When Everything Else Fails
CENTRAL IDEA - The text is tailored to teach us that God is not impressed by Gifts, He is moved by Love
The Preeminence of Love (vv. 1-3)
The Perfections of Love (vv. 4-7)
Paul shifted from the first person to the third person and replaced himself with a personification of love. Some have seen in verses 4–6 the fruit of the Spirit (Gal. 5:22–23); others have seen here a description of Christ Himself. As different sides of the same coin, both are applicable and provided a solution to the many Corinthian problems. Love, defined by 14 predications (half of them negative, half positive) constituted the “way.” Love, Paul wrote, is patient … kind … does not envy or boast, and is not proud.

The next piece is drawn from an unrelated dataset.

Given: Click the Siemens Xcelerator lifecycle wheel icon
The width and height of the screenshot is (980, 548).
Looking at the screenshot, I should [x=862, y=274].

Patience (makrothymia) is the capacity to be wronged and not retaliate. The Corinthian church had many members who had been wronged (e.g., in lawsuits [1 Cor. 6:8] and the poor at communal meals [11:21–22]). The response of love to these wrongs would be a display of kindness and goodness. Envy and boasting seemed to abound as two poles of the same problem (e.g., divisions [1:10; 3:3, 21]; gifts [12:14–25]). The Corinthians had no monopoly on pride though they seemed to. The verb physioō occurs only seven times in the New Testament, six of which are found in this letter (cf. 4:6, 18–19; 5:2; 8:1).
13:5. Paul then gave four negative descriptions of love: It is not rude nor self-seeking nor easily angered, and it keeps no record of wrongs. Rudeness found expression in the problem of women in worship (11:2–16), the disorders at the Lord’s Supper (11:17–22), and the general organization of worship (14:26–33). Self-satisfaction was a pervasive disorder particularly manifested in the eating of food sacrificed to idols (8:9; 10:23–24). People who are not easily angered usually do not start lawsuits (as in 6:1–11). Love does not record wrongs, though there was ample opportunity for doing so in Corinth (e.g., 6:8; 7:5; 8:11).
13:6. Love does not delight in evil (e.g., incest [5:1–2, 8]), but rejoices in truth (5:8).
13:7. Love always protects (cf. 8:13), trusts (cf. 15:11), hopes (cf. 9:10, 23), and perseveres (hypomenei, “remains steadfast in the face of unpleasant circumstances”; cf. 9:19–22).